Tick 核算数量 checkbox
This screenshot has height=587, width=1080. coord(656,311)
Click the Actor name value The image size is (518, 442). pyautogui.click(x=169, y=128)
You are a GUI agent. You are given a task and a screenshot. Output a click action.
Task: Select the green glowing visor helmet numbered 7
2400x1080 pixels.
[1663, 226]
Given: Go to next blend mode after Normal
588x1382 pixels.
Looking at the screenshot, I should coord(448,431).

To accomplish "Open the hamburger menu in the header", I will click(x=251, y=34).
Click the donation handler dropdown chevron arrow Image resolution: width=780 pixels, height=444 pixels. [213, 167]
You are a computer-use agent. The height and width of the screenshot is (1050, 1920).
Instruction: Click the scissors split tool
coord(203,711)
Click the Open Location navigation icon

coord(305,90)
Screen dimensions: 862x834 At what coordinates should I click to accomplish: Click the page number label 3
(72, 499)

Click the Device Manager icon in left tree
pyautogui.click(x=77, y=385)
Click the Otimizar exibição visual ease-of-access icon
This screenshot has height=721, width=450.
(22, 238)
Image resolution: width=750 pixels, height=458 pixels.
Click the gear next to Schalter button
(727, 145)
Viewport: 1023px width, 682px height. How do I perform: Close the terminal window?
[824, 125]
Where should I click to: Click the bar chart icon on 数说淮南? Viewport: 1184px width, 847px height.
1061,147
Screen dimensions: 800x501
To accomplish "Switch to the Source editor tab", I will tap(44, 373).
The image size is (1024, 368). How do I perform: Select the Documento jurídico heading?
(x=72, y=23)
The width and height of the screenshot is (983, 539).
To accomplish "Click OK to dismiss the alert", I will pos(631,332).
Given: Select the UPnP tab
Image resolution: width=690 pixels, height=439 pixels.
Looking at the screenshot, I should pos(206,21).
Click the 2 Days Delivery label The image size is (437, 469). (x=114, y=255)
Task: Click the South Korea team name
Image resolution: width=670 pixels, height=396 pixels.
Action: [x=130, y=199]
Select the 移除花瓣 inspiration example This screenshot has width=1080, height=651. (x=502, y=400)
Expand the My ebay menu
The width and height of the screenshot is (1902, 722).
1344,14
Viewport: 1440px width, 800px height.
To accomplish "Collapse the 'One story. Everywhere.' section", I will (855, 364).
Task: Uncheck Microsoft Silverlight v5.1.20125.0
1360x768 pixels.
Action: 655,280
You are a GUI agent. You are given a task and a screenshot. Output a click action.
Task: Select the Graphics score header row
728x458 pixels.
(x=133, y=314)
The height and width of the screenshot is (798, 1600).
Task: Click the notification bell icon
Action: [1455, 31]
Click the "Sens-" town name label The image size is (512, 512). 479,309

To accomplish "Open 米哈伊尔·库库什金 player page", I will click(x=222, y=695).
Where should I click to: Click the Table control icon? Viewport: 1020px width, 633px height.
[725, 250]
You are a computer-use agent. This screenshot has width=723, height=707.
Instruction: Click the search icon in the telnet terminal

··········

#### YOUR TASK
Copy out each line of the material that holds the word "menu".

#### RESULT OF THE TASK
To accomplish "Open the hamburger menu in the header", I will click(x=251, y=34).
Expand the My ebay menu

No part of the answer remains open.